__Task instructions__
Reproduce every line of the listing below word for word, with nothing changed, added, or left out.

__Supplied material__
_ _ _ _
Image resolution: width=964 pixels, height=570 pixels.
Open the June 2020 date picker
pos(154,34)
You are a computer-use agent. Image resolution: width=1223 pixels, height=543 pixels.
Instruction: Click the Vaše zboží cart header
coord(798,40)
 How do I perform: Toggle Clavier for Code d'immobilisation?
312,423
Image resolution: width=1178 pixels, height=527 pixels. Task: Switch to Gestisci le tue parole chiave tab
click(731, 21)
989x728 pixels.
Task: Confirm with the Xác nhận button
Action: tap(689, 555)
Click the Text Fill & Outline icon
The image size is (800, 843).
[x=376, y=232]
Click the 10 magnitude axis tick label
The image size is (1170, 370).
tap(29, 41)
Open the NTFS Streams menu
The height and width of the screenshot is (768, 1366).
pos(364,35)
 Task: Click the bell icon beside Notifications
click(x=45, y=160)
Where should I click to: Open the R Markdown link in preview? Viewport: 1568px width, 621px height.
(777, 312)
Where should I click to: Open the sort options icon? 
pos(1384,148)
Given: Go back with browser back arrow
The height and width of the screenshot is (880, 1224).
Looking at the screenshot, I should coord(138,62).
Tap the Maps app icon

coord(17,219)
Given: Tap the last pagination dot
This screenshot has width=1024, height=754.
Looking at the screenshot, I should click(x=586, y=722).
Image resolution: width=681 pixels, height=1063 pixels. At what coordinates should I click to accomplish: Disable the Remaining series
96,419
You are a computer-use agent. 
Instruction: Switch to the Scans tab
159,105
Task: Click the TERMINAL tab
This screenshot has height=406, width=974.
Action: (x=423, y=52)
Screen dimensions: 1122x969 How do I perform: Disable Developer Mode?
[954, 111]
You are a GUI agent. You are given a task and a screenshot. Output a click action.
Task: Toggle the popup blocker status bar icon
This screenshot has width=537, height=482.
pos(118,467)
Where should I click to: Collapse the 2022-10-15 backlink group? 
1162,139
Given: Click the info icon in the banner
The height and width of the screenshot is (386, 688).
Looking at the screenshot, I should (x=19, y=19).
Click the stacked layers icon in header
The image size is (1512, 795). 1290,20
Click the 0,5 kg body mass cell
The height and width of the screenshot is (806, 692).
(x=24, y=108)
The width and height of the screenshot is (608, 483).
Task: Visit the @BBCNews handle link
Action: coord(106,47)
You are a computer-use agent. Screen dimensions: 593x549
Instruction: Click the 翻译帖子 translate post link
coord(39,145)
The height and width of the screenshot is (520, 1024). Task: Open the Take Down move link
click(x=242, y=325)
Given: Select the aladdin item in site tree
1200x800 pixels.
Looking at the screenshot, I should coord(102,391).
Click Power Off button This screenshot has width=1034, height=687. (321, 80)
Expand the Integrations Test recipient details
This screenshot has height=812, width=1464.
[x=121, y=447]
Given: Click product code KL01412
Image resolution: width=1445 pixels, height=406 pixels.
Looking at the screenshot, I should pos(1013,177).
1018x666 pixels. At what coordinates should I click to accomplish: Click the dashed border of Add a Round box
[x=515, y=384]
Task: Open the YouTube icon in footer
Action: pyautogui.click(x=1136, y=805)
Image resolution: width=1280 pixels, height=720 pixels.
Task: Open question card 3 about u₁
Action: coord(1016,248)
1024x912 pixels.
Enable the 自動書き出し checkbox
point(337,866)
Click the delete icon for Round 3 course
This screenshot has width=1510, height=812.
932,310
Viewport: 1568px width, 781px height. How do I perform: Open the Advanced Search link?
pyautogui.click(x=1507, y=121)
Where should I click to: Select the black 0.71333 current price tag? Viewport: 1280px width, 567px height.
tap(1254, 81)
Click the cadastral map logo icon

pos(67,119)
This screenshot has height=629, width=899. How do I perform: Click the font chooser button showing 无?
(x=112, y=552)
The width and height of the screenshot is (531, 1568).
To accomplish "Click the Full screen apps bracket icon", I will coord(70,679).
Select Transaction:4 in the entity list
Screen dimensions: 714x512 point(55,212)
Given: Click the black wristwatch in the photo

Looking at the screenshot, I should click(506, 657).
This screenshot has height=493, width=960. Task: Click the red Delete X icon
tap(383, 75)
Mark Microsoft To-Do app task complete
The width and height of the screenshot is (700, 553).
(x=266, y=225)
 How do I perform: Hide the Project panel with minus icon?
_ _ _ _
__Solution for this problem__
Image resolution: width=964 pixels, height=570 pixels.
Open the June 2020 date picker
pos(154,34)
You are a computer-use agent. Image resolution: width=1223 pixels, height=543 pixels.
Instruction: Click the Vaše zboží cart header
coord(798,40)
 How do I perform: Toggle Clavier for Code d'immobilisation?
312,423
Image resolution: width=1178 pixels, height=527 pixels. Task: Switch to Gestisci le tue parole chiave tab
click(731, 21)
989x728 pixels.
Task: Confirm with the Xác nhận button
Action: tap(689, 555)
Click the Text Fill & Outline icon
The image size is (800, 843).
[x=376, y=232]
Click the 10 magnitude axis tick label
The image size is (1170, 370).
tap(29, 41)
Open the NTFS Streams menu
The height and width of the screenshot is (768, 1366).
pos(364,35)
 Task: Click the bell icon beside Notifications
click(x=45, y=160)
Where should I click to: Open the R Markdown link in preview? Viewport: 1568px width, 621px height.
(777, 312)
Where should I click to: Open the sort options icon? 
pos(1384,148)
Given: Go back with browser back arrow
The height and width of the screenshot is (880, 1224).
Looking at the screenshot, I should coord(138,62).
Tap the Maps app icon

coord(17,219)
Given: Tap the last pagination dot
This screenshot has width=1024, height=754.
Looking at the screenshot, I should click(x=586, y=722).
Image resolution: width=681 pixels, height=1063 pixels. At what coordinates should I click to accomplish: Disable the Remaining series
96,419
You are a computer-use agent. 
Instruction: Switch to the Scans tab
159,105
Task: Click the TERMINAL tab
This screenshot has height=406, width=974.
Action: (x=423, y=52)
Screen dimensions: 1122x969 How do I perform: Disable Developer Mode?
[954, 111]
You are a GUI agent. You are given a task and a screenshot. Output a click action.
Task: Toggle the popup blocker status bar icon
This screenshot has width=537, height=482.
pos(118,467)
Where should I click to: Collapse the 2022-10-15 backlink group? 
1162,139
Given: Click the info icon in the banner
The height and width of the screenshot is (386, 688).
Looking at the screenshot, I should (x=19, y=19).
Click the stacked layers icon in header
The image size is (1512, 795). 1290,20
Click the 0,5 kg body mass cell
The height and width of the screenshot is (806, 692).
(x=24, y=108)
The width and height of the screenshot is (608, 483).
Task: Visit the @BBCNews handle link
Action: coord(106,47)
You are a computer-use agent. Screen dimensions: 593x549
Instruction: Click the 翻译帖子 translate post link
coord(39,145)
The height and width of the screenshot is (520, 1024). Task: Open the Take Down move link
click(x=242, y=325)
Given: Select the aladdin item in site tree
1200x800 pixels.
Looking at the screenshot, I should coord(102,391).
Click Power Off button This screenshot has width=1034, height=687. (321, 80)
Expand the Integrations Test recipient details
This screenshot has height=812, width=1464.
[x=121, y=447]
Given: Click product code KL01412
Image resolution: width=1445 pixels, height=406 pixels.
Looking at the screenshot, I should pos(1013,177).
1018x666 pixels. At what coordinates should I click to accomplish: Click the dashed border of Add a Round box
[x=515, y=384]
Task: Open the YouTube icon in footer
Action: pyautogui.click(x=1136, y=805)
Image resolution: width=1280 pixels, height=720 pixels.
Task: Open question card 3 about u₁
Action: coord(1016,248)
1024x912 pixels.
Enable the 自動書き出し checkbox
point(337,866)
Click the delete icon for Round 3 course
This screenshot has width=1510, height=812.
932,310
Viewport: 1568px width, 781px height. How do I perform: Open the Advanced Search link?
pyautogui.click(x=1507, y=121)
Where should I click to: Select the black 0.71333 current price tag? Viewport: 1280px width, 567px height.
tap(1254, 81)
Click the cadastral map logo icon

pos(67,119)
This screenshot has height=629, width=899. How do I perform: Click the font chooser button showing 无?
(x=112, y=552)
The width and height of the screenshot is (531, 1568).
To accomplish "Click the Full screen apps bracket icon", I will coord(70,679).
Select Transaction:4 in the entity list
Screen dimensions: 714x512 point(55,212)
Given: Click the black wristwatch in the photo

Looking at the screenshot, I should click(506, 657).
This screenshot has height=493, width=960. Task: Click the red Delete X icon
tap(383, 75)
Mark Microsoft To-Do app task complete
The width and height of the screenshot is (700, 553).
(x=266, y=225)
 How do I perform: Hide the Project panel with minus icon?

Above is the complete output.